Hier, j’avais une patiente habillée super sexy. Je lui ai fait remarquer. Elle était heureuse de se sentir regardée, « belle ». Il faut dire que depuis 2 ans, jamais elle n’avait osé se mettre en lumière, se faire voir, si vous voulez…

Nous sommes beaux dans le regard de l’autre, on a besoin de mots pour se revoir dans le miroir comme positif.

Que racontent les hommes sur le divan ? 

Les hommes sont autant victimes de tous les diktats qui pèsent sur les rapports hommes-femmes. 

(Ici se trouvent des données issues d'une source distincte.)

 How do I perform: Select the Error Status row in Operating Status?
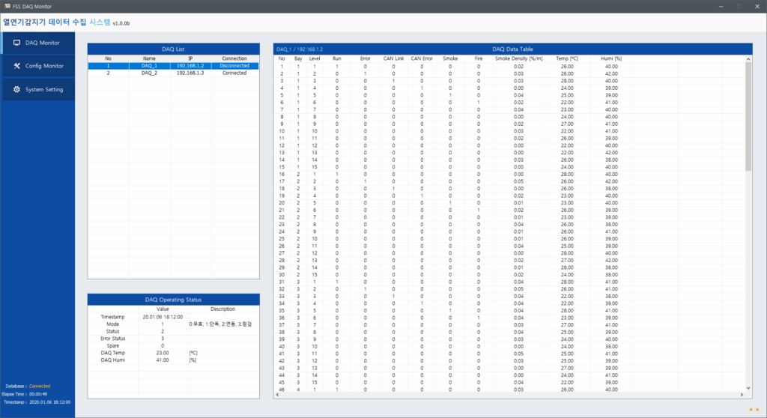[114, 338]
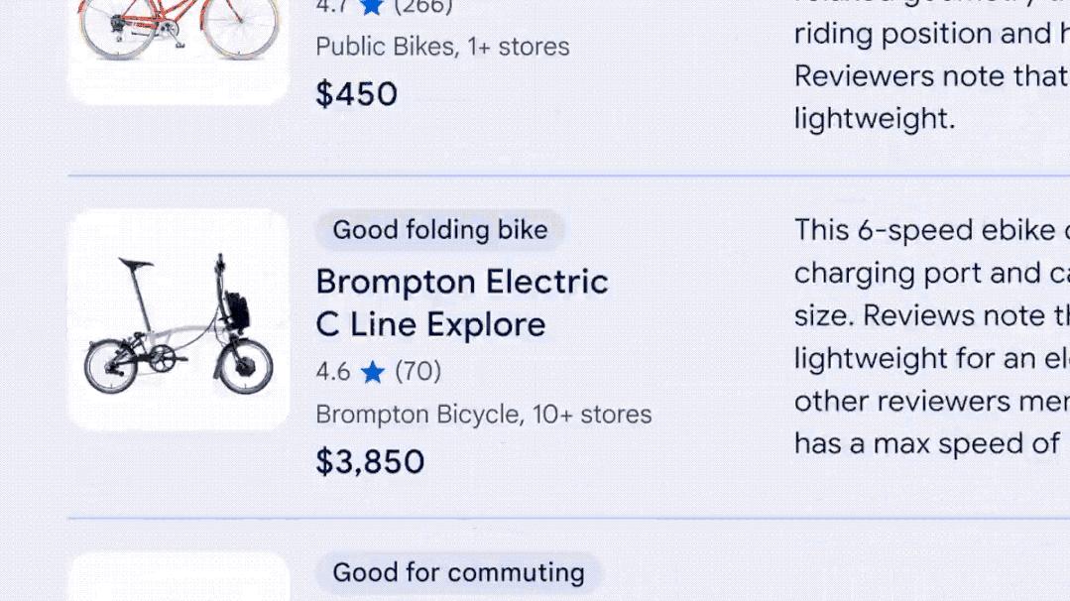Screen dimensions: 1070x601
Task: Click the $3,850 price
Action: point(370,462)
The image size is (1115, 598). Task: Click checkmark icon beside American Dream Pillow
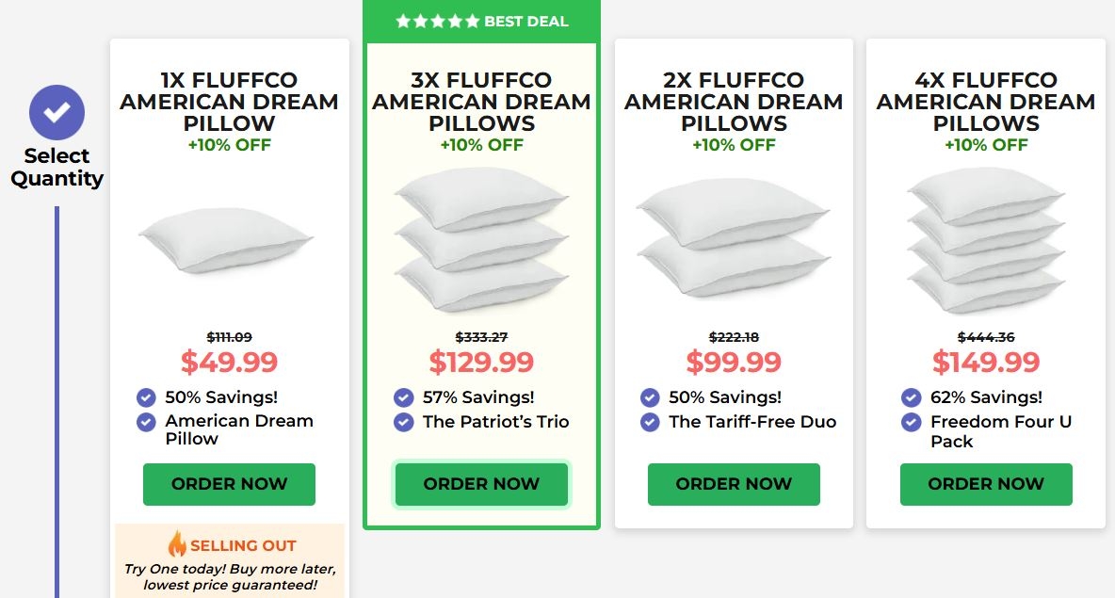click(x=146, y=423)
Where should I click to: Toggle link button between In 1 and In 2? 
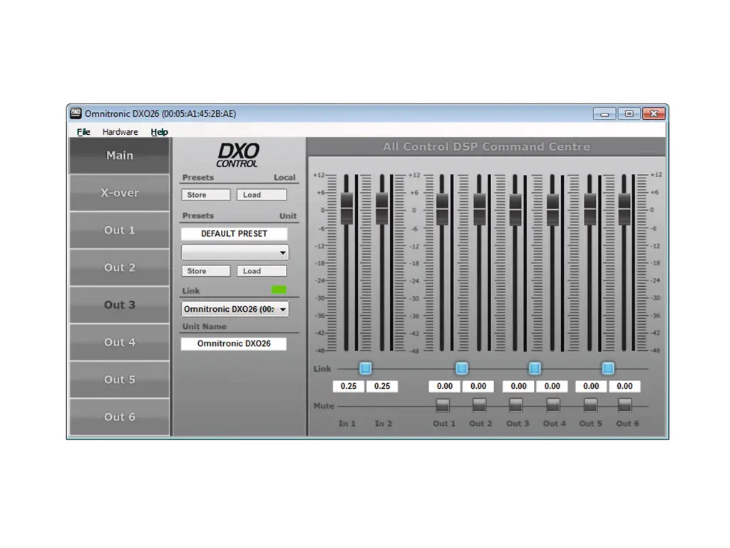[x=365, y=368]
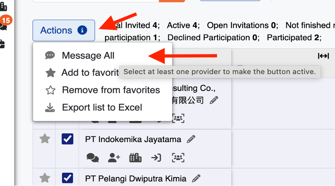Click the column width expand icon
The height and width of the screenshot is (186, 335).
tap(323, 56)
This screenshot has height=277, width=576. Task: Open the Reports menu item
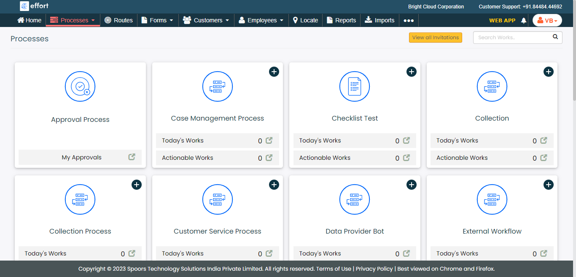341,20
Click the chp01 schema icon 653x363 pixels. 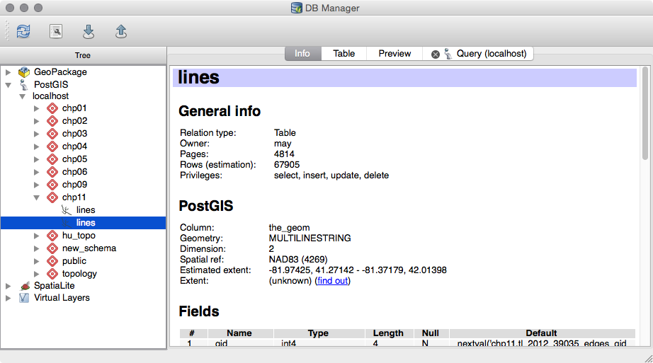(x=52, y=108)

Ils ont peur des féministes. Et pourtant, s’ils savaient ce qu’une femme libérée pourrait leur apporter. La virilité qui est l’image dominante les met gravement en péril. Si les hommes croient qu’on les aime pour ça, ils vont être mis de façon presque inéducable en échec. S’ils se résument à leur pénis, l’érection leur fera de plus en plus défaut avec l’âge.

C’est l’équivalent dans mon livre du personnage d’Arielle, cette femme qui pensait que sa beauté était son arme absolue. Elle a compris à 50 ans, quand son mari l’a quittée pour une plus jeune, qu’elle ne pouvait pas se résumer à ça. 

La virilité, c’est pareil. Si les hommes misent tous sur leur pénis, ça va être compliqué en vieillissant. S’ils acceptent leur vulnérabilité, ils s’entourent de femmes qui ne sont pas dans le schéma Sujet-Objet, ils seront en sécurité et satisfaits ! 

Quand les problèmes érectiles pointeront leur nez, comme souvent ils le font après 50 ans, s’il n’y a pas eu de communication sexuelle avec madame, ils vont être mal. C’est en parlant avec des femmes libérées qu’ils seront aimés. 

Entourés de femmes objets, ils ne seront que défaillants. 

C’est rassurant de se dire qu’on on va tous dans le même sens. 

Il faut comprendre le féminisme comme un humanisme sur tous les plans

Être dans la situation du sujet dominant mène aussi les hommes à l’échec.  

Leur sensibilité et vulnérabilité sont les bienvenues.

Vous verrez que tout un jeu de connivences comble les défaillances.

Quand les enfants partent pour un couple, c’est un moment particulier. Il faut souvent faire un « restart »

Les enfants, le travail font diversion et à la retraite, ou même avant, le couple se retrouve face à face. 

On avait avec les enfants de quoi nous équilibrer, faire diversion. Si on n’a plus rien en commun, c’est le grand vertige ! 

Mais il n’est jamais trop tard pour agir. J’ai un patient qui vient de vendre sa maison pour partir en province, la province de Madame. 

Elle va retrouver sa famille, il la suit, elle aura sa famille et lui son atelier de peinture. C’est nouveau projet qui les unit. J’ai vraiment senti qu’ils rajeunissaient. Ils sortent de leur routine, se réinventent. C’est beau de les voir se tenir la main, il y a un rapprochement physique qui s’opère de cette nouvelle complicité. Ce n’était pas possible de passer du rien qu’était leur sexualité depuis 20 ans, à une sexualité épanouie. Mais sur le chemin pour retrouver cette complicité charnelle, ils « re-rient » ensemble, se « relient », ils refont « couple ». 

Sans cela, ça n’aurait pas été possible !

Aussi, dans certains cas, il vaut mieux se séparer pour que chacun aille vers d’autres partages de vie. Si on se confronte à une des peurs (qui est de se retrouver seul), cela peut nous faire accepter finalement les choses.  

Comment, pour finir, se parler à soi pour mieux savoir où on en est ? 

J’aime l’idée de revenir à la petite fille ou au garçon qu’on a été. Puis-je défendre la vie que je mène devant cette petite que j’étais ? Suis-je à la hauteur du désir de ce petit enfant ? Ça demande une bonne dose d’honnêteté à l’égard de soi-même.

Cela permet une introspection.

Sauver le couple à tout prix, si c’est se trahir : il faut choisir entre oui et non.